AbstractGlioblastoma (GBM) is a deadly cancer in which cancer stem cells (CSCs) sustain tumor growth and contribute to therapeutic resistance. Protein arginine methyltransferase 5 (PRMT5) has recently emerged as a promising target in GBM. Using two orthogonal-acting inhibitors of PRMT5 (GSK591 or LLY-283), we show that pharmacological inhibition of PRMT5 suppresses the growth of a cohort of 46 patient-derived GBM stem cell cultures, with the proneural subtype showing greater sensitivity. We show that PRMT5 inhibition causes widespread disruption of splicing across the transcriptome, particularly affecting cell cycle gene products.
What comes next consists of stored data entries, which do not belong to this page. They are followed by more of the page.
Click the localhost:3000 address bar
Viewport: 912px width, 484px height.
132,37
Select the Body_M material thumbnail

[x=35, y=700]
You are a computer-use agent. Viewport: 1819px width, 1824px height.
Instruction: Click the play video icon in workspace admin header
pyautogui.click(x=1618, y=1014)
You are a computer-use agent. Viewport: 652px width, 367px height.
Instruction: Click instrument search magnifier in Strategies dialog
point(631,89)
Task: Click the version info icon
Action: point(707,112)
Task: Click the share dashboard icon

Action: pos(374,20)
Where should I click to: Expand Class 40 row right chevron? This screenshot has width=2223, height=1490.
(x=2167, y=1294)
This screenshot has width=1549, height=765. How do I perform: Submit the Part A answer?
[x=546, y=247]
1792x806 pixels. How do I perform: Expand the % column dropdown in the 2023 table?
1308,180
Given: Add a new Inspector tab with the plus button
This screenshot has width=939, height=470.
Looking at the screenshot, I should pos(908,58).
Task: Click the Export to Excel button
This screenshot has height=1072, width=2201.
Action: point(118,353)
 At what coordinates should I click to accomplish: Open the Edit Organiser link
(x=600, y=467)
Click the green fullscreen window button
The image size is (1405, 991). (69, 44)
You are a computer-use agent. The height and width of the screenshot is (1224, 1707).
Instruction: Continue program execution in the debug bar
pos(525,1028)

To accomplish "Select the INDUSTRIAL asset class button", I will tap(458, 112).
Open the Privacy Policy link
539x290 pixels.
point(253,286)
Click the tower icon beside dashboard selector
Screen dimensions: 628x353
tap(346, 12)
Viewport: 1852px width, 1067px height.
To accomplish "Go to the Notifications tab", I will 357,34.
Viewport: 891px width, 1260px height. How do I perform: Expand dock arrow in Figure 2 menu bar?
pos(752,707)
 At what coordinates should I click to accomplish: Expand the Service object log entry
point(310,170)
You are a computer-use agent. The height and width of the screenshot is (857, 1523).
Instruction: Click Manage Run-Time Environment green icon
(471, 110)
We identify a GBM splicing signature that correlates with the degree of response to PRMT5 inhibition. Importantly, we demonstrate that LLY-283 is brain-penetrant and significantly prolongs the survival of mice with orthotopic patient-derived xenografts. Collectively, our findings provide a rationale for the clinical development of brain penetrant PRMT5 inhibitors as treatment for GBM.